_Required task:_ From the text below on lime-cement stabilized granular soils, extract verbatim the passage from "Estimation of shear" to "Islamic Azad University)".

_Text section:_
Estimation of shear strength parameters of lime-cement stabilized granular soils from unconfined compressive tests  

Azadegan, Omid (Department of Civil Engineering, Shahid Bahonar University of Kerman)
Li, Jie (School of Civil, Environmental and Chemical Engineering, RMIT University)
Jafari, S. Hadi (Young Researchers Club, Yasuj Branch, Islamic Azad University)
Publication Information
Geomechanics and Engineering / v.7, no.3, 2014 , pp. 247-261 More about this Journal
Abstract
Analytical and numerical modeling of soft or problematic soils stabilized with lime and cement require a number of soil parameters which are usually obtained from expensive and time-consuming laboratory experiments. The high shear strength of lime and cement stabilized soils make it extremely difficult to obtain high quality laboratory data in some cases. In this study, an alternative method is proposed, which uses the unconfined compressive strength and estimating functions available in literature to evaluate the shear strength parameters of the treated materials. The estimated properties were applied in finite element model to determine which estimating function is more appropriate for lime and cement treated granular soils. The results show that at the mid-range strength of the stabilized soils, most of applied functions have a good compatibility with laboratory conditions. However, application of some functions at lower or higher strengths would lead to underestimation or overestimation of the unconfined compressive strength.

_Recorded information:_
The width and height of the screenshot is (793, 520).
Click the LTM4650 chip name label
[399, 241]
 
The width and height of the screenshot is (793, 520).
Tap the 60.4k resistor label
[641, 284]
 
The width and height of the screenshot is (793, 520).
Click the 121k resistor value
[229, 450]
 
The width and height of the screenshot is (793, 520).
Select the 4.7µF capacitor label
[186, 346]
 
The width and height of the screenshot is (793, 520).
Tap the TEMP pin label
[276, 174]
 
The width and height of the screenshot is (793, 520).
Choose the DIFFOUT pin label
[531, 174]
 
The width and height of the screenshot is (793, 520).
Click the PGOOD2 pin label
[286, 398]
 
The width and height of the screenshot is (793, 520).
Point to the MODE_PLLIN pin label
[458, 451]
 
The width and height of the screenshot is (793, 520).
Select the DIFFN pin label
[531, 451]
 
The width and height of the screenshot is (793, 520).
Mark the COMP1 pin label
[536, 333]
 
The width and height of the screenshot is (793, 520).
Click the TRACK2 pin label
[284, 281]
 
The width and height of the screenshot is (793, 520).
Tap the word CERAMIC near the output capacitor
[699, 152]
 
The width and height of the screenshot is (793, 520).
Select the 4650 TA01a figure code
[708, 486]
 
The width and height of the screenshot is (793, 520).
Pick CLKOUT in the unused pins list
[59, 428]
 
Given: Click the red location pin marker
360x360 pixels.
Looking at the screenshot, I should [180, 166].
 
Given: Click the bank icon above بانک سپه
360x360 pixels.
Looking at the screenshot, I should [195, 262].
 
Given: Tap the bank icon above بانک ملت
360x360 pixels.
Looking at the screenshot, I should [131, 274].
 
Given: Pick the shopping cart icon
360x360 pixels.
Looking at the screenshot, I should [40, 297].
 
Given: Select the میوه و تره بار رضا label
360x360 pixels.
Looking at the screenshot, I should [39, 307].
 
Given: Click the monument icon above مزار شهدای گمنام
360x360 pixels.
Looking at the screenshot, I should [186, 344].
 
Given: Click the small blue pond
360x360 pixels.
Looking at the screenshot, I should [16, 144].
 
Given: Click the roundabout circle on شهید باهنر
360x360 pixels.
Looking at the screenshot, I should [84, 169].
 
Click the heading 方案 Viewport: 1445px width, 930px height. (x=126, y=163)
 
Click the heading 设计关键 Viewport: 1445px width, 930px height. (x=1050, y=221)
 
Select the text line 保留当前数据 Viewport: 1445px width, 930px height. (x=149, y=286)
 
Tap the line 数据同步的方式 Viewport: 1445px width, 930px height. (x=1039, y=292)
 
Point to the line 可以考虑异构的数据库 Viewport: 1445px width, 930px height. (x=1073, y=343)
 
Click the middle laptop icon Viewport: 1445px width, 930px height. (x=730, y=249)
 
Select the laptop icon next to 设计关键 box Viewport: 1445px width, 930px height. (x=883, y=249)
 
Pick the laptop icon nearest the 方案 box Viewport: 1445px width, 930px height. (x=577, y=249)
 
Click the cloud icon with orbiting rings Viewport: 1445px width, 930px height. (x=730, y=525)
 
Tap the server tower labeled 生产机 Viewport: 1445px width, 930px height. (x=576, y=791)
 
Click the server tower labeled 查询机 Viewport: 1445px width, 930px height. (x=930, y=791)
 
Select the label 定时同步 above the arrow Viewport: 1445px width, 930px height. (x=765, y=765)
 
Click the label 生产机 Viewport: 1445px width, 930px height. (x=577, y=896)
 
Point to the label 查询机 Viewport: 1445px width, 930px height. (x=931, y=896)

_Task output:_
Estimation of shear strength parameters of lime-cement stabilized granular soils from unconfined compressive tests  

Azadegan, Omid (Department of Civil Engineering, Shahid Bahonar University of Kerman)
Li, Jie (School of Civil, Environmental and Chemical Engineering, RMIT University)
Jafari, S. Hadi (Young Researchers Club, Yasuj Branch, Islamic Azad University)